GenAI Lead
Hot job
Posted on: 26/02/2025
Homebased / remote working
Permanent
Financial Services
About the company
A leading global bank
Key Responsibilities:
- Strategy Development: Lead the development and implementation of GenAI and LLM strategies to enhance risk analytics and modeling.
- Model Development: Design, develop, and fine-tune LLMs and GenAI models for risk assessment and management.
- Data Pipeline Orchestration: Establish and optimize data pipelines to support the integration of GenAI and LLM solutions.
- Risk Modeling: Apply GenAI and LLM techniques to improve existing risk models and develop new models for better risk prediction and management.
- Collaboration: Work closely with cross-functional teams, including data scientists, risk managers, and business stakeholders, to ensure seamless integration of AI solutions.
- Compliance and Governance: Ensure that all GenAI and LLM applications comply with regulatory requirements and internal governance standards.

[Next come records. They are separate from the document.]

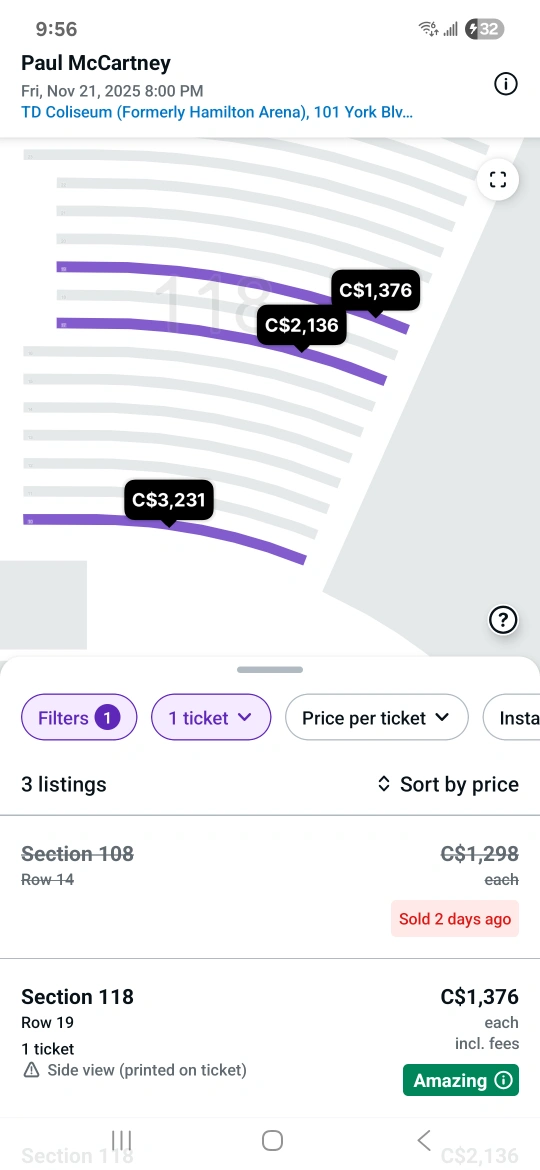Expand seat map to fullscreen
The height and width of the screenshot is (1170, 540).
pyautogui.click(x=497, y=180)
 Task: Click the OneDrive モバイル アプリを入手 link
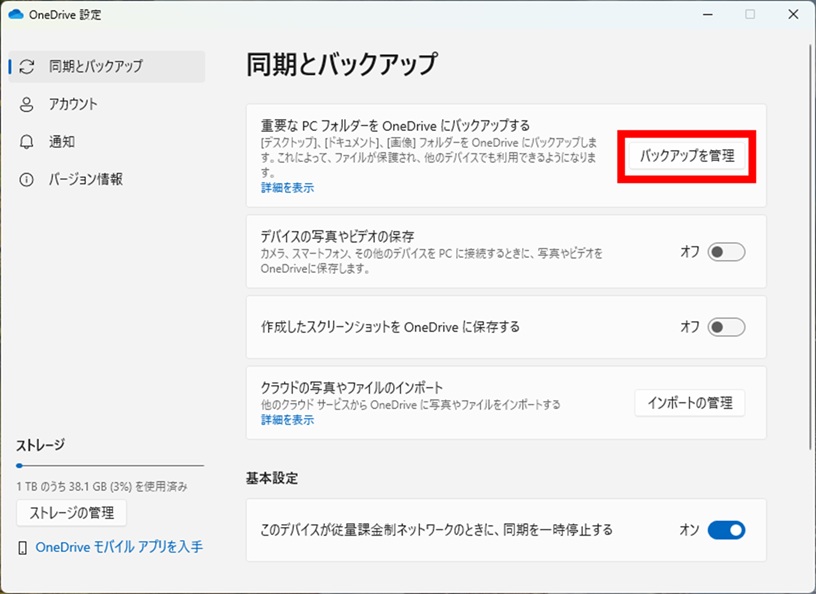tap(119, 547)
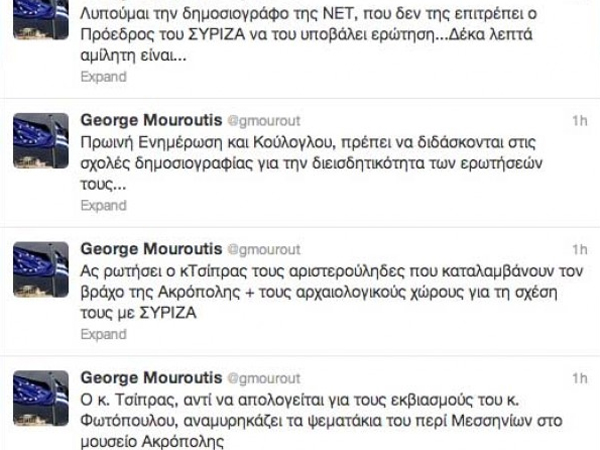Click the 1h timestamp on the Φωτόπουλου tweet
Viewport: 600px width, 450px height.
coord(580,379)
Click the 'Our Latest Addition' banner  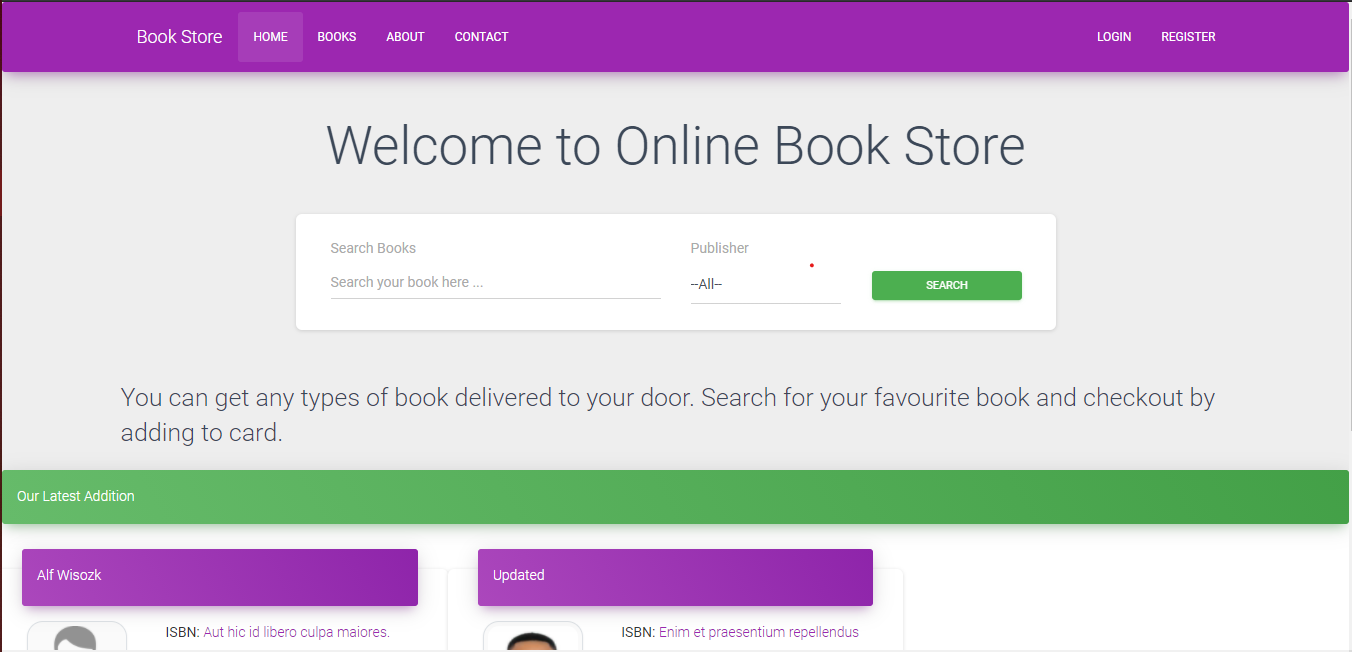[x=675, y=497]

- Team Leadership: Lead and mentor a team of data scientists and engineers, fostering a culture of innovation and continuous improvement.
- Experience: Minimum of 8 years in IT roles, with at least 3 years focused on LLMs and risk modeling in the financial sector.
- Education: Bachelor’s or Master’s degree in Computer Science, Data Science, Mathematics, or a related field. A Ph.D. is preferred.
- Technical Skills: Proficiency in Python, TensorFlow, PyTorch, and other ML frameworks. Experience with Hugging Face, Spark, and other relevant tools.
- Risk Management: Proven experience in risk modeling and analytics, particularly in a financial services environment.
- LLM Expertise: Deep understanding of LLM architectures and their application in risk management.
- Communication: Strong written and verbal English communication skills, with the ability to explain complex technical concepts to non-technical stakeholders.
- Regulatory Knowledge: Familiarity with financial regulations and compliance requirements.
- Project Management: Experience in leading large-scale AI projects from concept to deployment.
- Innovation: Track record of driving innovation and implementing cutting-edge AI solutions.